## Aufgabenstellung
Stimmen die folgenden Aussagen mit dem Forumsbeitrag über Wespen und Koi überein? Antworte jeweils mit Ja oder Nein und führe die entscheidenden Worte des Beitrags wörtlich an.
1. Die erste Wespe auf dem Wasser war noch am Leben.
2. Die Fische haben die erste Wespe erwischt.
3. Die zweite Wespe war bereits tot.

## Textauszug
******************************

# Wie gefährlich sind Wespen für meine Koi's?



## mcreal (21. Aug. 2011)

Hallo zusammen,

habe gestern mehrmals beobachtet,das eine Wespe auf der Wasseroberfläche lag und zappelte.
Unsere Fischis kamen natürlich gleich neugierig angeschwommen und wollten zu schnappen.:shock
Die erste lebte noch bzw. kämpfte noch ums überleben.
Ich konnte diese noch schnell genug raus keschern,bevor unsere kleine Rasselbande zu schnappen konnte.
Wenn sie noch gelebt hat,hätte sie doch sicherlich zugestochen,wie gefährlich kann das eigentlich für die Fische werden?
Wenn sie direkt im Maul gestochen werden,ist es doch sicherlich genauso gefährlich wie bei uns oder?
Ein paar Stunden später lag wieder ein Wespe auf der Wasseroberfläche,diese war allerdings schon tot.

******************************

## Ausgangsmaterial
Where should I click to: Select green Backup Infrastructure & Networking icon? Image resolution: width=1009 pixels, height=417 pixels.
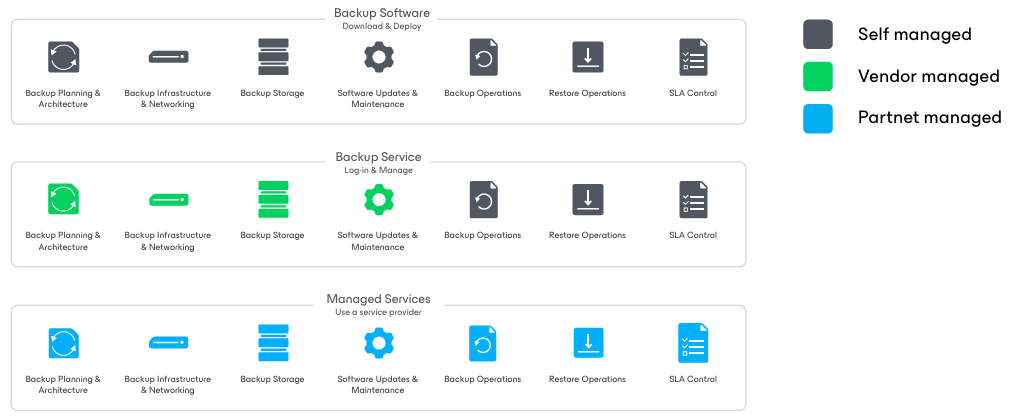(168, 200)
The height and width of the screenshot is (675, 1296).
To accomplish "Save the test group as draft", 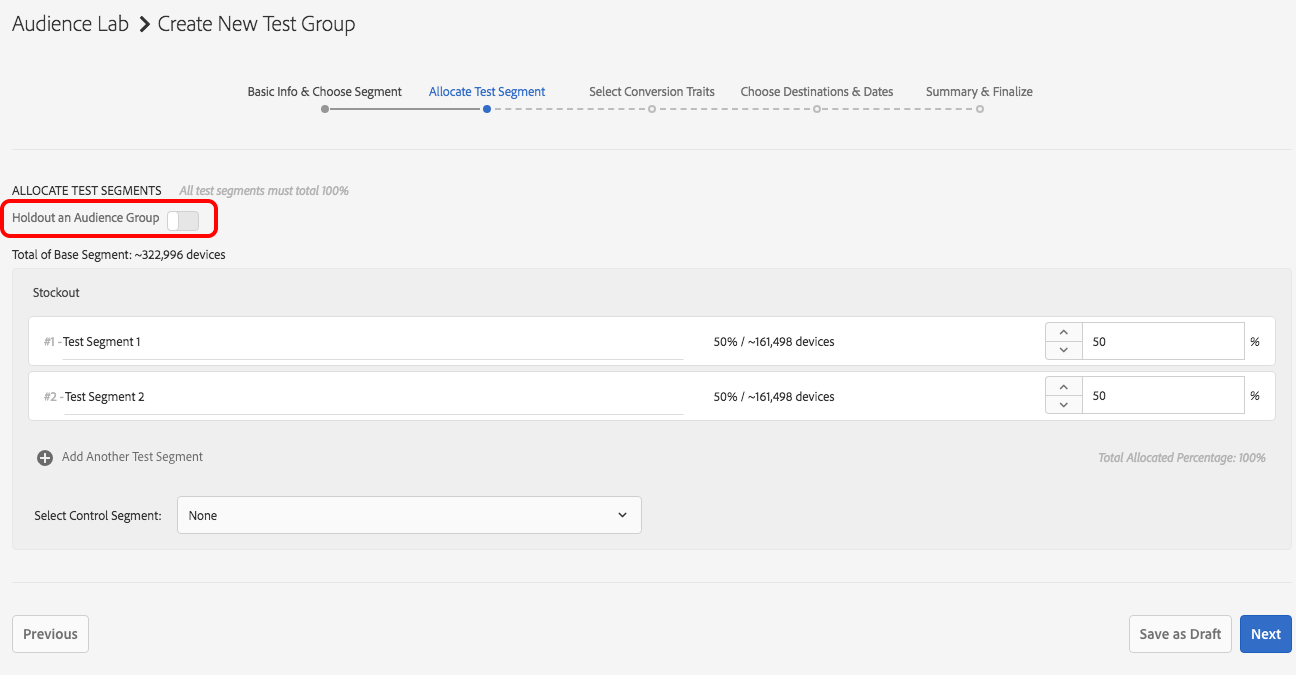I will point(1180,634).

******************************

## Lösung
1. Ja: „Die erste lebte noch bzw. kämpfte noch ums überleben.“
2. Nein: „Ich konnte diese noch schnell genug raus keschern,bevor unsere kleine Rasselbande zu schnappen konnte.“
3. Ja: „diese war allerdings schon tot.“